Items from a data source
┏━━
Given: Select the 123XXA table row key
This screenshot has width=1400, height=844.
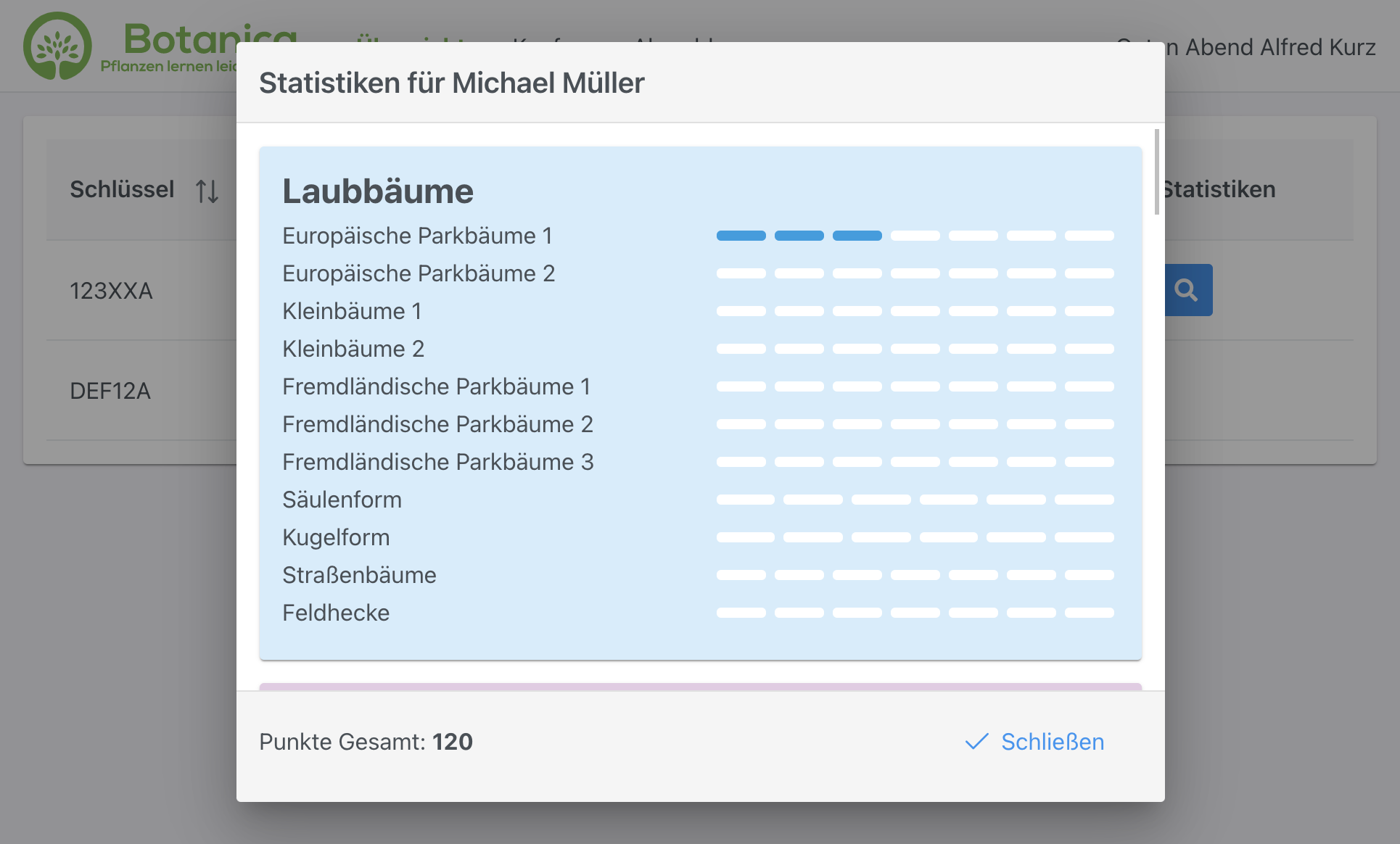Looking at the screenshot, I should click(111, 291).
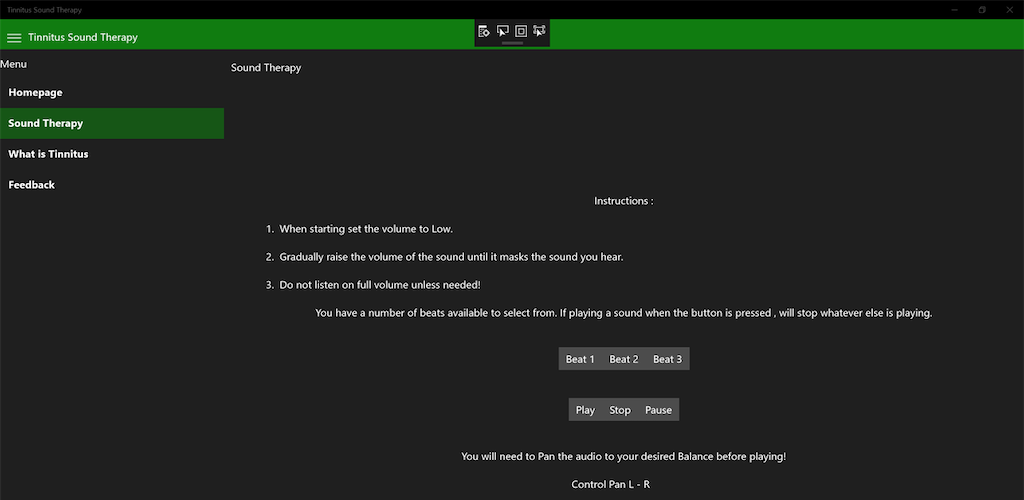Pick the Beat 3 sound
Image resolution: width=1024 pixels, height=500 pixels.
click(x=667, y=360)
┗━━
[AIM]: Substitute "Choose" for every "Select" in the records above, changing nothing else. Leave the pictures out of your answer.

[EXERCISE ANSWER]:
Given: Choose the 123XXA table row key
This screenshot has width=1400, height=844.
Looking at the screenshot, I should click(111, 291).
Pick the Beat 3 sound
Image resolution: width=1024 pixels, height=500 pixels.
click(x=667, y=360)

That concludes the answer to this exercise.